As discussed in Relief Request CRR-13, the N-3 manhole was seal welded and cannot meet the IWE-1232(a)(2) code requirement for a double butt weld. Specification 6280-C-2, Section
Response to Request for Additional Information Regarding Relief Requests CRR-13 and 14R-47 Page 2 8.2.1.1 states that the leak and pressure testing for tightness is completed before concrete fill is placed under the drywell, which supports the note on S-188. In addition, drawing S-188 is considered the final as-built drawing for the drywell.
Question 2:
By letter dated February 29, 2008, (Agencywide Documents Access and Management System (ADAMS) Accession No. ML080640587), Exelon Generation Company, LLC, submitted Relief Request (RR) No. 14R-47, related to the Fourth 10-Year lntervallnservice Inspection Program for the Peach Bottom Atomic Power Station, Units 2 and 3. In RR No. 14R-47, the licensee proposed an alternative to perform the Code-required end-of-interval system leakage test of the Control Rod Drive (CRD) pressure boundary during pressurization resulting from Scram Time testing of each CRD. Scram Time testing is routinely completed prior to achieving 40%
reactor power.
The Nuclear Regulatory Commission (NRC) staff has reviewed the request for relief the licensee provided in the February 29,2008, submittal.
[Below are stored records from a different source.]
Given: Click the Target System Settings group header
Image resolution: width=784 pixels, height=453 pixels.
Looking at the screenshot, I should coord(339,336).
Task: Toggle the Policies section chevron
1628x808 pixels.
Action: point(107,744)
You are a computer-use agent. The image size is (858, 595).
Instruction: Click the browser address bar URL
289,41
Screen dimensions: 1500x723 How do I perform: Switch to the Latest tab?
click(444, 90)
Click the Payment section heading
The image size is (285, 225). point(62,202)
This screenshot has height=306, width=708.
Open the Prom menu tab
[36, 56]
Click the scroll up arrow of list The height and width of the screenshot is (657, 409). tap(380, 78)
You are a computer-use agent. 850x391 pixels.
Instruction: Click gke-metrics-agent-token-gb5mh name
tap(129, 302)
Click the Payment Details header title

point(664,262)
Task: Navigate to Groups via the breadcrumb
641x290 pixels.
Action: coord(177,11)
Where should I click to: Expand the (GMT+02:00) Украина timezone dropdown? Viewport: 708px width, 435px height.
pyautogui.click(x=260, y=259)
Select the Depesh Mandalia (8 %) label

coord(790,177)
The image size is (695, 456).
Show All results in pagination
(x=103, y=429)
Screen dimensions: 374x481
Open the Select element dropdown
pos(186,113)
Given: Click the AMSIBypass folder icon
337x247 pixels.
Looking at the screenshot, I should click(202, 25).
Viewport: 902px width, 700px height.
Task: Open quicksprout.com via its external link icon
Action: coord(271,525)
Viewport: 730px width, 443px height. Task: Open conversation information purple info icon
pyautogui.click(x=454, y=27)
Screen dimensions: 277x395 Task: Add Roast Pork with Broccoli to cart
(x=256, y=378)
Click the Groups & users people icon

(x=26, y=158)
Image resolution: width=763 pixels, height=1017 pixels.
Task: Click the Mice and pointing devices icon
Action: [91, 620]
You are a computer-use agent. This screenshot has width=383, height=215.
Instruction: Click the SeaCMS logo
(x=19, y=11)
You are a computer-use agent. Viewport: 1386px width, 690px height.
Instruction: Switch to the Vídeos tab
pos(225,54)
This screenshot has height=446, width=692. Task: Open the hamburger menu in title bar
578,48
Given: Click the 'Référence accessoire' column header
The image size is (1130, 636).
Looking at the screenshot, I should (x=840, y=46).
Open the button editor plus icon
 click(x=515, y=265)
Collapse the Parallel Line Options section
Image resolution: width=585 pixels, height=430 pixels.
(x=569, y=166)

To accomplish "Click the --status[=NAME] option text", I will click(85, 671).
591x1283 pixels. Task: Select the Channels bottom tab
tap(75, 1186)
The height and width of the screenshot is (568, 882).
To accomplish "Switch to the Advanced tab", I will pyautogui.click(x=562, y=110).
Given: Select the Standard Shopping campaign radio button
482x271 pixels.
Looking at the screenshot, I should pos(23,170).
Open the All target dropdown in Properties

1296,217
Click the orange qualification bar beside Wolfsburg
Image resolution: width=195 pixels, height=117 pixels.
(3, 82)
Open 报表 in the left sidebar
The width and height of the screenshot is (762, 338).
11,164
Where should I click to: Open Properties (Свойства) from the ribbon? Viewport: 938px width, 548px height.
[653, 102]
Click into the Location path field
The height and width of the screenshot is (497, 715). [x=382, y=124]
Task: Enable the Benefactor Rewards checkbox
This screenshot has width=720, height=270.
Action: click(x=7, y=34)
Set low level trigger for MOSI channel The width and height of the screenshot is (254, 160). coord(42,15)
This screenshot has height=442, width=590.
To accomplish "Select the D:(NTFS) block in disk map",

In order for the NRC staff to complete its evaluation, response to the following request for additional information (RAI) questions is requested.
RAI-1)
During Scram Time testing of the CRD, how long will the CV-2(3)-03A-13-127 valve for each CRD remain open? Specifically, how long will the CRD pressure boundary between the CV-2(3)-03A-13-127 valve and the HV-2(3)-03A-13112 valve remain pressurized at reactor coolant system pressure while a VT-2 visual examination of the pressure boundary is performed?
RAI-2)
Provide an estimate of the rate of pressure loss following pressurization of the pressure boundary between the CV-2(3)-03A-13-127 valve and the HV-2(3)-03A-13112 valve during Scram Time testing.
Response
RAI-1) During scram time testing, the normal length of time that the CV-2(3)-03A-13-127 valve for each CRD will remain open is less than approximately 60 seconds. However, during scram time testing, CV-2(3)-03A-13-127 remains open and the piping between the CV-2(3)-03A 127 valve and the HV-2(3)-03A-13112 valve will have flow through it from the reactor. The reactor will be at normal operating pressure during this time. Once the scram time test is complete the test switch is returned to normal and the CV-2(3)-03A-13-127 valve shuts and the portion of piping depressurizes.
RAI-2) During scram time testing, when the visual (VT-2) inspection is being performed, the CV-2(3)-03A-13-127 valve is open and the HV-2(3)-03A-13112 valve is open. The HV-2(3)-
03A-13112 valves are always open to the Scram Discharge Volume unless the hand valve is manually shut. While the CV-2(3)-03A-13-127 valve is open, the piping being inspected will be at approximately normal reactor pressure with negligible pressure loss since water from the reactor will be flowing through that section of piping until the CV-2(3)-03A-13-127 is manipulated. Once the scram time test is complete, the test switch is returned to normal, the CV-2(3)-03A-13-127 valve shuts, and the line immediately depressurizes as the water volume in the piping drains to the scram discharge volume.